Read North of Beautiful Online
Authors: Justina Chen Headley
The tea had steeped for too long in the hot water. No doubt, it’d be a bitter brew, but I poured Dad his mug of tea, placed it on the table. Only then did I see the box I had opened blindly. Iron Goddess.
“What are you doing, Lois?” demanded Dad, ignoring the tea to stalk toward Claudius’s bedroom.
Mom didn’t answer, waiting calmly for me to find safety in my bedroom. When I was at my door, she nodded. “Good night, Grant.” And only then did she close the door. Do not cross this line.
“What? Why should I have gone grocery shopping?” Dad demanded. “You were the ones gallivanting off on vacation. I had to do all the work around here.”
Even from my bedroom, I heard the click as Mom locked the door. Her answer was all too clear: I don’t trust you.
And then I did the same.
At first, I waited for Dad to pound on her door, threaten to break mine down. Certainly, we must have had the key to these bedrooms lying around somewhere.
Nothing.
I slumped against the door, listening, remembering every story I had ever read about fathers snapping and killing their families.
Still nothing.
And then it occurred to me that maybe Mom didn’t need my protection as much as I thought she did. She couldn’t have drawn her line more clearly. Her line that said, From here you do not cross. From here I will not budge.
She’ll be fine, Norah had assured me in China. For the first time, I allowed myself to truly believe that my mother just might be fine. And I was free to breathe.
True North
ACCORDING TO KARIN’S WEEKLY PODCAST, Love and Hate in High School, thou shalt not call a boy more than once a day, preferably every other day if one must. Broke that rule by nine that night. Not that it mattered. I kept ringing directly into Jacob’s voicemail. It was probably for the best; how many ways can you say you’re sorry? How many times can you try to explain yourself before your excuses sounded more and more like guilt-ridden rationalization?
At the very least, I would have thought that jet lag would knock me out. But between Mom’s snores rumbling from Claudius’s bedroom and my habituated listening for Dad, I couldn’t sleep. I flipped over, covered my head with my pillow, and finally flung it to the floor. The clock read two. I sighed and decided I might as well be productive. As I powered on my computer, I could almost hear Jacob teasing me about it: are you always this compulsive?

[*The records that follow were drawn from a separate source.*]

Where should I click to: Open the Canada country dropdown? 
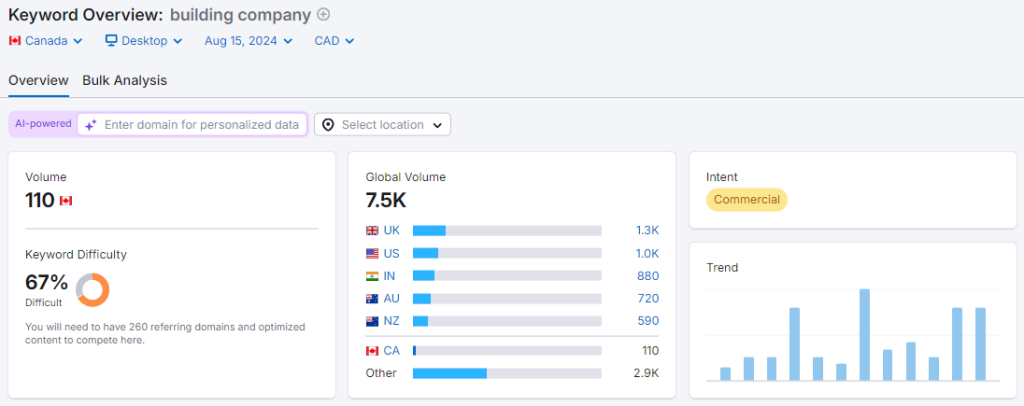(38, 41)
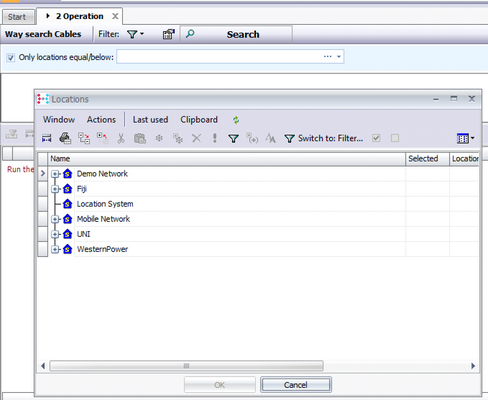Image resolution: width=488 pixels, height=400 pixels.
Task: Click the horizontal scrollbar thumb
Action: [186, 366]
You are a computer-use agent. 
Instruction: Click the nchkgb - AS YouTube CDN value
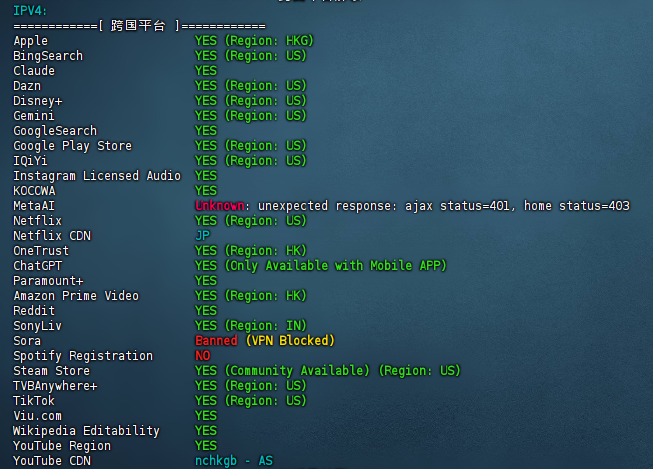point(233,461)
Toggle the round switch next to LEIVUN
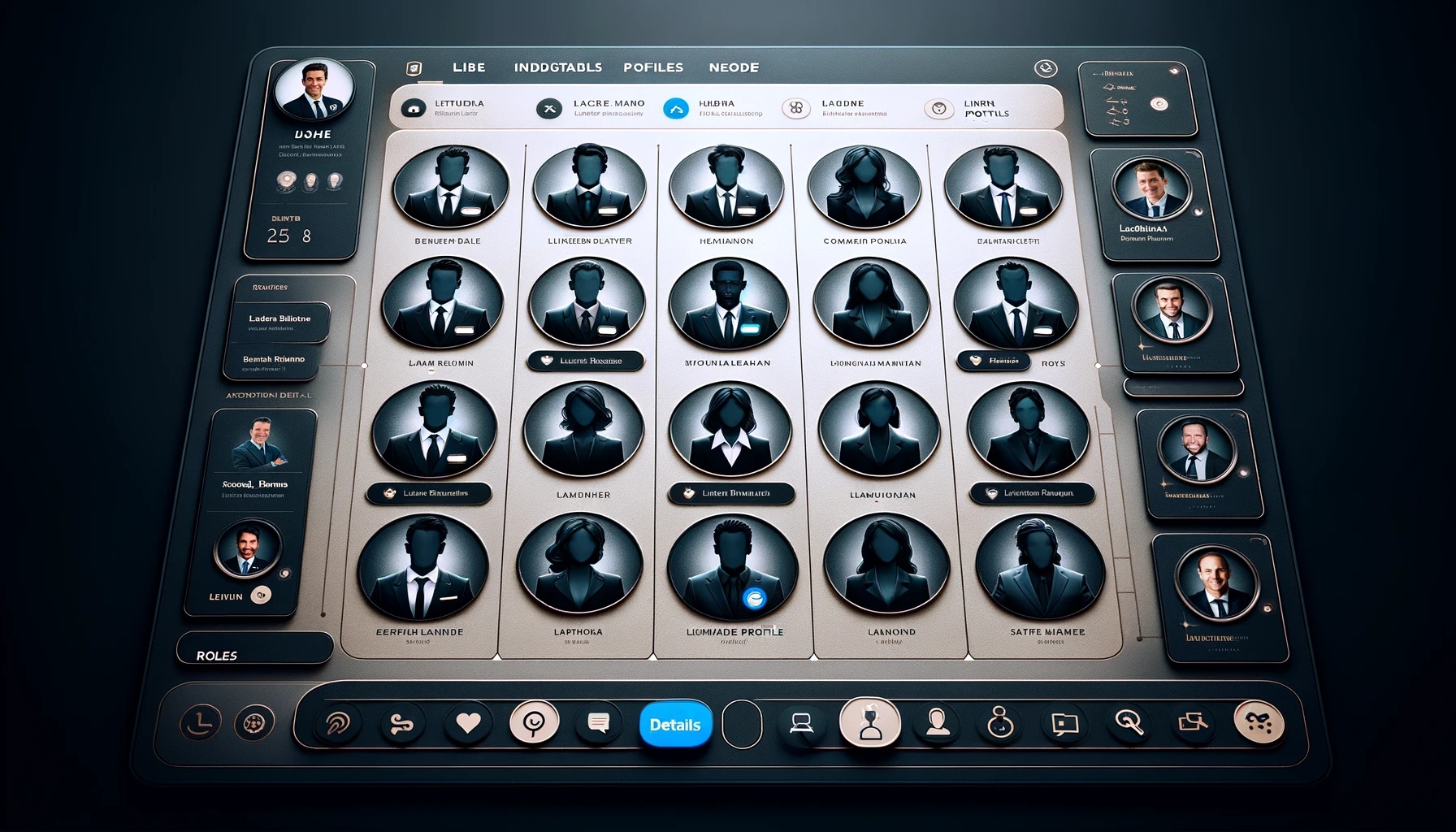Screen dimensions: 1456x832 pos(260,596)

Well, yes. You know that . . . just as you knew I hated roses.
Impatient at myself for pining like the pathetic boy-centric girl I vowed I would never be, I grabbed my camera from my backpack and downloaded all five hundred and twenty-two of my China photos. If anything, reviewing the pictures made the trip seem even more distant than it really was. We had said zaijian to China less than twenty-four hours ago.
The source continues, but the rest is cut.